▶ ASSIGNMENT:
Without altering a word, return the records below, but exclude the pictures.

▶ DATA RECORDS:
* * * * * * * * *

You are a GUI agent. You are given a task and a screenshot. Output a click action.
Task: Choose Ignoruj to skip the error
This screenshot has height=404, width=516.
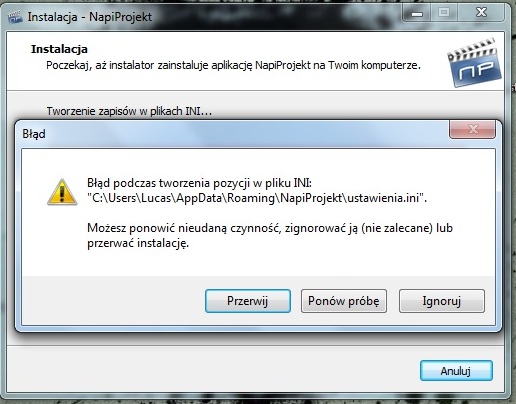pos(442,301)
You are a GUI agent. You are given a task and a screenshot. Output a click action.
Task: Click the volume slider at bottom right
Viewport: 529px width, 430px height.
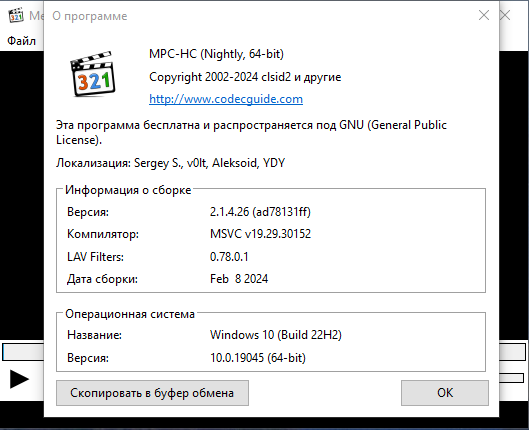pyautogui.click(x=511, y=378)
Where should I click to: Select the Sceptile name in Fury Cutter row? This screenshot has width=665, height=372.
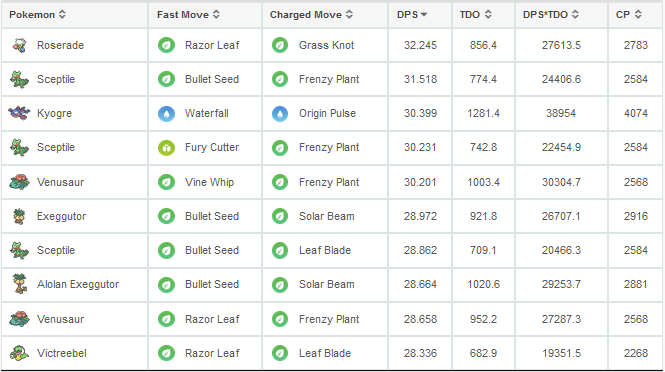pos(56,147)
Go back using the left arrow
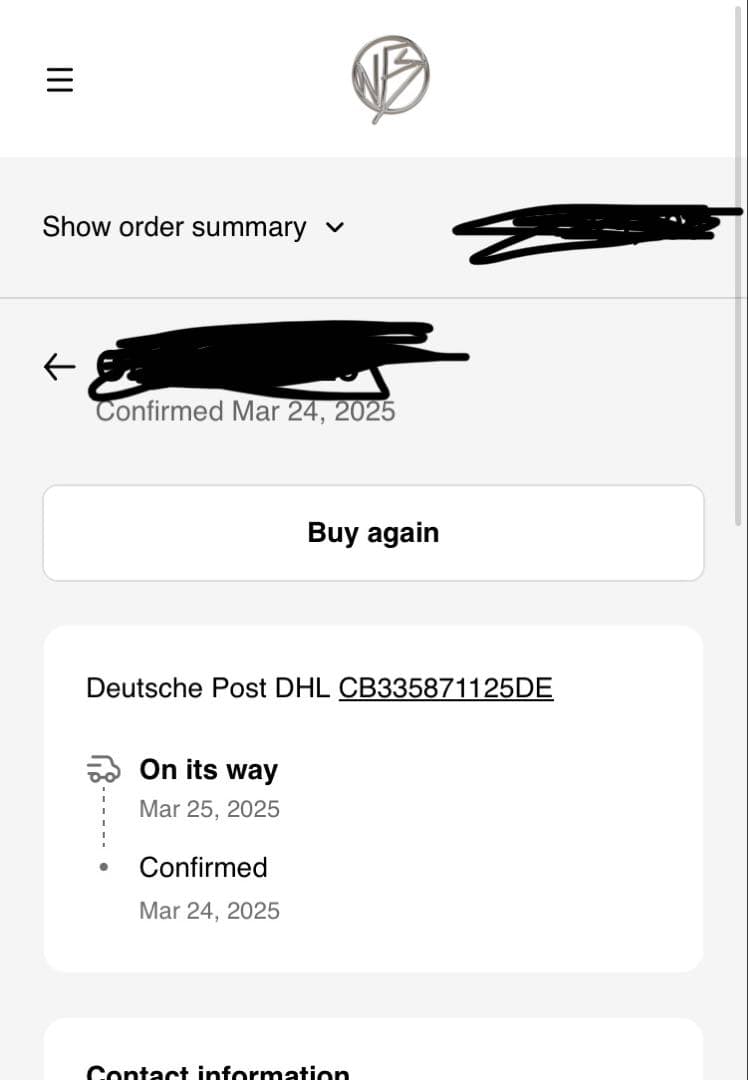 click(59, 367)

* * * * * * * * *

▶ RESULT FOR THIS EXERCISE:
You are a GUI agent. You are given a task and a screenshot. Output a click action.
Task: Choose Ignoruj to skip the error
This screenshot has height=404, width=516.
pos(442,301)
You are a GUI agent. You are given a task and a screenshot. Output a click action.
Task: Click the volume slider at bottom right
Viewport: 529px width, 430px height.
pyautogui.click(x=511, y=378)
Where should I click to: Select the Sceptile name in Fury Cutter row? This screenshot has width=665, height=372.
pos(56,147)
Go back using the left arrow
 click(59, 367)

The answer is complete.